Dáil debates

Wednesday, 13 February 2013

Magdalen Laundries: Motion (Resumed) [Private Members]

 

7:15 pm

Photo of Michael KittMichael Kitt (Galway East, Fianna Fail) | Oireachtas source

I commend Deputy Calleary on moving this motion and Dr. McAleese on the publication of the final Report of the Inter-Departmental Committee to establish the facts of State involvement with the Magdalen Laundries. Martin McAleese said that there is no single or simple story of the Magdalen laundries and the report shows significant State involvement in referring women to the laundries. We are calling on the Taoiseach for an apology and for a dedicated unit within the Department of Justice and Equality to deal with the forms of redress which should be provided. In The Irish Times last Saturday, the journalist, Breda O'Brien, asked whether there was any section of Irish society that did not have some involvement in the Magdalen laundries. Religious orders ran them, and family members, priests, the Legion of Mary, the NSPCC, the courts, the Garda Síochána, industrial schools, mother and baby homes and psychiatric hospitals all sent women to these laundries.


Ten Magdalen laundries operated in the State by four religious orders were included in the mandate of the report, and I very much regret that one of those laundries was in Galway. It was run by the Sisters of Mercy at Forster Street. The sisters also operated the laundry in Dún Laoghaire. A statement from the order concluded that they would like to extend an invitation to anyone who may have spent any time in Dún Laoghaire or Galway to come and meet them if they so wished. The Galway Advertiser quotes the McAleese report that no reliable figures are available for the numbers of women sent to the Magdalen laundry in Galway. The report reveals blank or missing records but there are hints that it was one of the few in the State operating on an economic surplus. Many people view it as having been a profitable operation. The report states that the Galway laundry had a capacity of 120 residents.


I recently attended the opening by Garry Hynes, artistic director of the Druid Theatre, of a new premises for the Galway Rape Crisis Centre in Forster Street. It is located at the rear of the Magdalen laundry in property made available by the Sisters of Mercy. It is ironic that they made it available. All credit is due to the sisters for providing this building and I commend also the work of the Galway Rape Crisis Centre.


We are informed that up to 120 were present in the laundry in Galway, 32.5% of whom came from the mother and baby home in Tuam, 16% from the Mater Dei Legion of Mary in Limerick, 26% from the convents and clergy, and 10% of whom were referred by their family. As well as the call for a State apology and a dedicated unit, Justice for Magdalenes has referred to an assessment of financial reparation and the historical record to restore the identity and dignity of all the women who died in the Magdalen institutions and to fund an appropriate national memorial to commemorate the Magdalen laundries and the women confined therein. In that way the State is committed to protect against the erasure of this chapter in the nation's history.

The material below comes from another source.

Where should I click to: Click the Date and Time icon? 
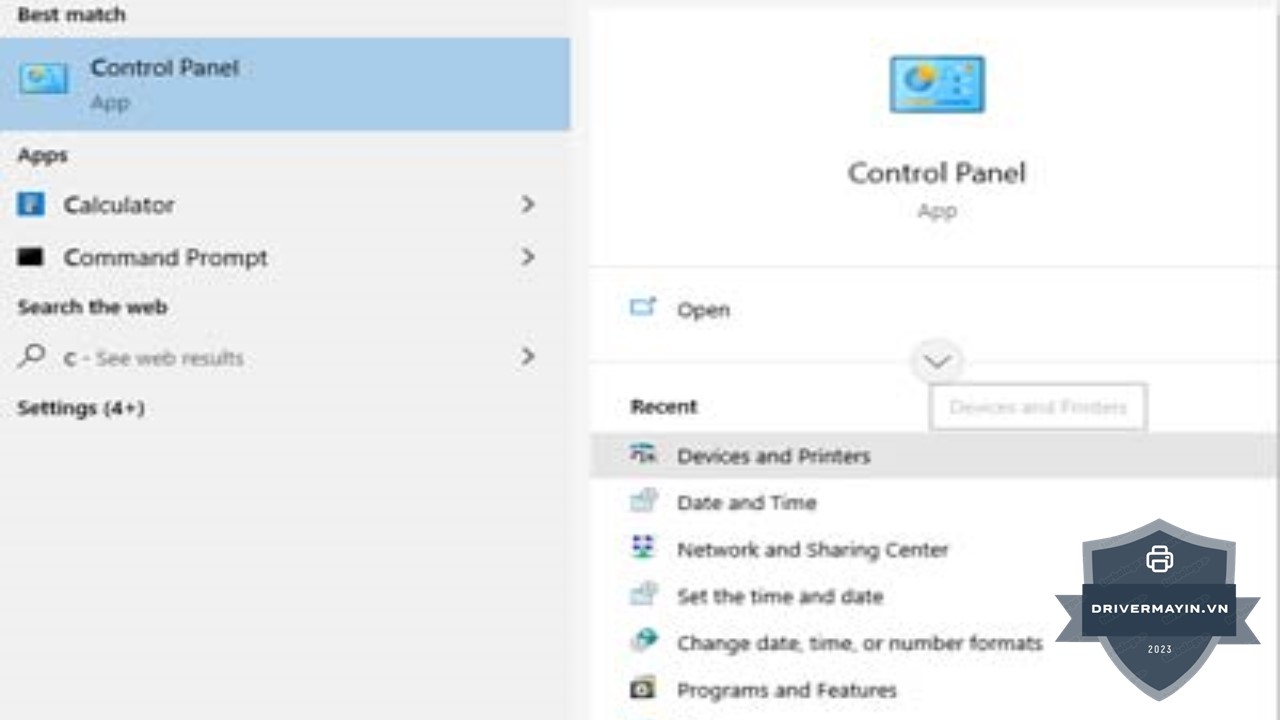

I believe what the Magdalen survivors have said, and many of their testimonies have been quoted in this debate. In every decade, sad events have happened and we must apologise, but we must also take action on the issues that are raised. I also believe the Irish Primary Principals' Network which said last month that as a consequence of food poverty, schools were seeing far more children arrive hungry and therefore unable to learn properly. Child poverty may be brought up again in ten or 20 years time when we look back at this decade. This is not to detract from the suffering experienced by women in the Magdalen laundries. They are a small group of women, many elderly, and they deserve an apology and a special unit dedicated to deciding on the form of redress to be provided.